さて、はてな界隈ではしきりと話題になっている「ジーコにNo」ですが、難しい問題です。正直選手起用に関しては、常識をはずれているように思えますし、「誰かなんか言ってやれよ」と思います。選手が素直に自分のコンディションについてしゃべってくれればありがたいのですが、立場上それもできないでしょうから、なるべく安全側に倒すことは絶対に必要です。

ただそれと戦術に関することはまったく別の問題で、前に書いたとおり組織を重視しないスタイルを試みることに意義がないとは思いません。もちろん二年後のW杯だけを考えると今からでも監督を変えて戦術をたたき込み、得意の組織力を発揮する方向に向かう方が近道でしょう。けれども遠い先の未来を考えたとき、日本がどのようなスタイルのサッカーを選ぶかということに関して、このジーコのやり方は成功するにせよ失敗するにせよひとつの指針を与えるものになるのではないかと思います。
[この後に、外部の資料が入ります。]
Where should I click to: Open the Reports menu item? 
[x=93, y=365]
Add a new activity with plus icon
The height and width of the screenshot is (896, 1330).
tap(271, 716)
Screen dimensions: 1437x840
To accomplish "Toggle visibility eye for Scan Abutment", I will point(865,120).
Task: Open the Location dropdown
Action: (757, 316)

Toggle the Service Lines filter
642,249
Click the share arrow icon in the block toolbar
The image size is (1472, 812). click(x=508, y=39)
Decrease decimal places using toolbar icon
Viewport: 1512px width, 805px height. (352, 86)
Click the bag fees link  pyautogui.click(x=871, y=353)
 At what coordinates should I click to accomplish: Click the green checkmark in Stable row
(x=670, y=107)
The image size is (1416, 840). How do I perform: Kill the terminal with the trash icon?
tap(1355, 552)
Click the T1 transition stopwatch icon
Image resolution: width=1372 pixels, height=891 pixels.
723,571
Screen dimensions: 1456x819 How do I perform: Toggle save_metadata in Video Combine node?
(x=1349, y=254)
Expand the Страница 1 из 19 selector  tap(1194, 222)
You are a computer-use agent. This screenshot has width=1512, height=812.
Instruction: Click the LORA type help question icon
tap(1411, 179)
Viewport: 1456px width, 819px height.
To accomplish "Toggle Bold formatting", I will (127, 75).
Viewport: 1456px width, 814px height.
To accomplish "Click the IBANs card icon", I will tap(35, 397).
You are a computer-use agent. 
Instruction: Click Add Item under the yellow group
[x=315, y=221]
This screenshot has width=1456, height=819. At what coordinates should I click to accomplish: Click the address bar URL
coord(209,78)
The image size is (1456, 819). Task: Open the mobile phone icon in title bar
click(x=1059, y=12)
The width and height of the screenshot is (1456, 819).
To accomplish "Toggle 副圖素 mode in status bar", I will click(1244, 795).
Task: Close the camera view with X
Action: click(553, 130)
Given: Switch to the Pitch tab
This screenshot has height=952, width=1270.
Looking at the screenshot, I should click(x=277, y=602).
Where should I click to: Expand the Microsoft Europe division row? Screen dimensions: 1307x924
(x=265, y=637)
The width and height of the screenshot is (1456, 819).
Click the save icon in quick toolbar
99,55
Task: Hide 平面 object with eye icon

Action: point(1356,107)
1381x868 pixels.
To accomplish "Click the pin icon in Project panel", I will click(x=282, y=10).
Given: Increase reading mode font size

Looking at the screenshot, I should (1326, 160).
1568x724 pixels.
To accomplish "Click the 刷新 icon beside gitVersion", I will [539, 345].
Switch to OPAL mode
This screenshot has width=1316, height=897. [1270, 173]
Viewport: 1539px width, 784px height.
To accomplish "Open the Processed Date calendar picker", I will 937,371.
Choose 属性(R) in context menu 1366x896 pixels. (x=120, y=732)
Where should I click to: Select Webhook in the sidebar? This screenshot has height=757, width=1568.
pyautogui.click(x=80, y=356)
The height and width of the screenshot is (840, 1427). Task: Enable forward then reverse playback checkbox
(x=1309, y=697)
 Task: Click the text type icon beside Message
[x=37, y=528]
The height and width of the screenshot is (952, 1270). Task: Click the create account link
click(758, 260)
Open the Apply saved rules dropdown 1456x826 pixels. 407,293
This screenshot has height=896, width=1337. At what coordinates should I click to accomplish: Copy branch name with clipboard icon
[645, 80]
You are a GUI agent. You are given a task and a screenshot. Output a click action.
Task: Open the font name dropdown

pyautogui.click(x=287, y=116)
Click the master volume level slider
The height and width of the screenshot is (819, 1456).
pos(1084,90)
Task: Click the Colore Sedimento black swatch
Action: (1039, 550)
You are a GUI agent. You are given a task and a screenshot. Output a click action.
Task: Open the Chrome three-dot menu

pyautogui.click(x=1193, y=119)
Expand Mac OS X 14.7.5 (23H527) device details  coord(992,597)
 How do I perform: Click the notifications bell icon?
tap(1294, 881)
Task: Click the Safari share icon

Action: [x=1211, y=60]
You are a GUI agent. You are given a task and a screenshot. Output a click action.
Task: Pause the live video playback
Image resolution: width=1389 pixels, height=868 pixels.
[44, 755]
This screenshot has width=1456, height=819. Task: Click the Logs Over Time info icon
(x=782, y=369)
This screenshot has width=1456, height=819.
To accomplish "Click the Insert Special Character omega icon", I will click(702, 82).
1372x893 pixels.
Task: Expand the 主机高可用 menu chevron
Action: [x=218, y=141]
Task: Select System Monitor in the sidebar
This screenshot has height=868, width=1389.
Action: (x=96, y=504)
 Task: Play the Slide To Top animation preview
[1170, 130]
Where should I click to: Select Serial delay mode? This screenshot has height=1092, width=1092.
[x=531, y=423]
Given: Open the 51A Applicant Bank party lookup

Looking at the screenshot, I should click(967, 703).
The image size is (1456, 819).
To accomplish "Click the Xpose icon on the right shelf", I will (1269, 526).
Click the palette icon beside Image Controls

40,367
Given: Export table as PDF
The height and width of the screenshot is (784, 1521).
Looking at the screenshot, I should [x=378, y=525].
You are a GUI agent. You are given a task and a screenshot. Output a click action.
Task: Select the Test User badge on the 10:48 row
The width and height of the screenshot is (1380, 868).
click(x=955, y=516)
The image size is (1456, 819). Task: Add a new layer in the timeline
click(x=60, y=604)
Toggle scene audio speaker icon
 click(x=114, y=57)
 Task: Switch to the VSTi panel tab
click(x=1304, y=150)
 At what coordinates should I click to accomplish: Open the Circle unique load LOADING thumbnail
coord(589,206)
「日本はブラジルではない」のは確かですが、「日本がブラジルになりえない」かどうかはまだわかっていません。

結論として、ジーコの選手起用に関しては「No」、戦術に関しては「まあやってみれば?」というのが僕のスタンスです。正直ジーコは監督ではなくてコーチ向きだと思うんですが、さすがに現状でそれは無理だよなあ。まあ選手起用に関してはやはりクラブ側がなんらかの形で圧力をかけるしかないでしょうかねえ。この大会のレギュラーの今後のコンディションについては検証される必要があるでしょう。